Exercise instructions -
Set out the records below again exactly; skip the images.

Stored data
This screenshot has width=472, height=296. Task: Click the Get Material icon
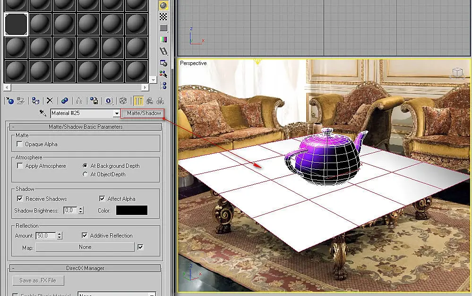[9, 100]
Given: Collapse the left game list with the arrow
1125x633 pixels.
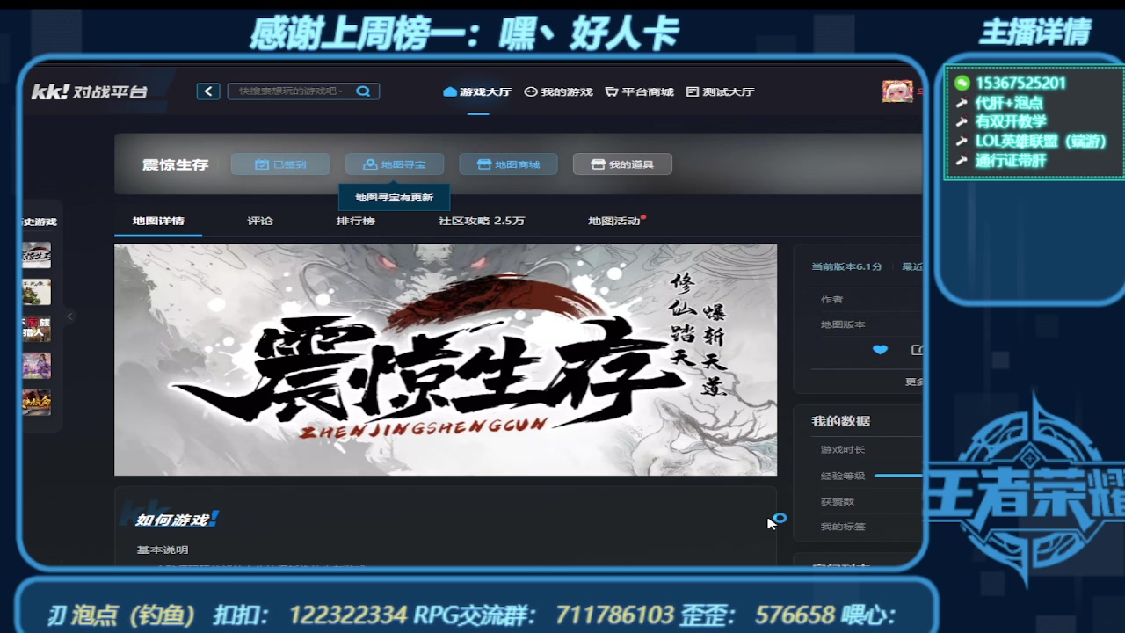Looking at the screenshot, I should [69, 317].
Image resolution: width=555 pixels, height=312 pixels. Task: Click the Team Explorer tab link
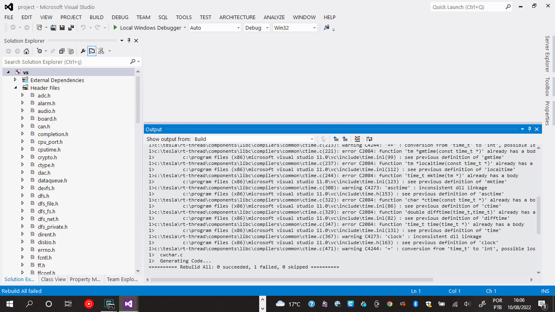click(x=122, y=279)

Solved problem -
This screenshot has width=472, height=296. Task: Click the Get Material icon
[9, 100]
Given: Collapse the left game list with the arrow
1125x633 pixels.
Looking at the screenshot, I should [69, 317].
Image resolution: width=555 pixels, height=312 pixels. Task: Click the Team Explorer tab link
click(x=122, y=279)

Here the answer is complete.